The Kelty Airlift 4 tent has inflatable poles made of a TPU “inner tube” similar to the ones on a bicycle. The inner tube is surrounded by a thick, sturdy polyester sheath. The sheath protects the inner tube from punctures and abrasions and makes the tent poles stiff when they are inflated.
A pump is used to inflate the poles to 6 to 9 pounds per square inch (psi) of pressure. The tent also includes valves and Velcro pads to hold the feet of the beams. That makes an inflatable tent significantly heavier than a traditional tent with aluminum, fiberglass, or carbon fiber poles.
Most inflatable tent poles are not free-standing. They need stakes or guy lines to provide tension and keep them upright.
To set up the Kelty Airlift 4 tent, the four corners need to be staked out. The pump is connected to the main x-beam tent structure, and then the x-beam and the vestibule’s smaller u-beam are pumped up. The tent can be assembled in 60 to 90 seconds. The rain fly is stretched across the tops of the poles. The inner tent area where people sleep is hung from the poles. The two layers do not need to be separated.
Inflatable tent poles can withstand strong winds and debris that may fall or be blown on to them. They will simply bend and then bounce back to their original shape.

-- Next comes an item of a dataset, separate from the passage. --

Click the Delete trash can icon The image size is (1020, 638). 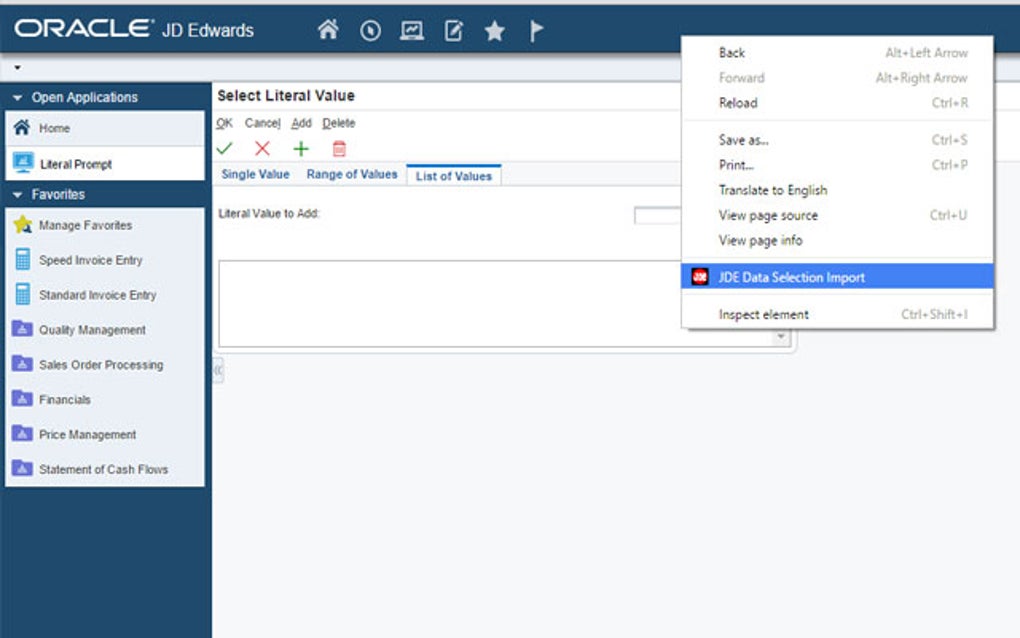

Inflatable tents are easier to repair than traditional tents if they become damaged during a camping trip. If a pole is punctured, it can be patched by removing the protective polyester sheath and affixing a patch to the hole.
An inflatable tent can pack smaller than a conventional tent and can bend without breaking. It can be collapsed down to the smallest shape possible, making it easier to transport than a traditional tent.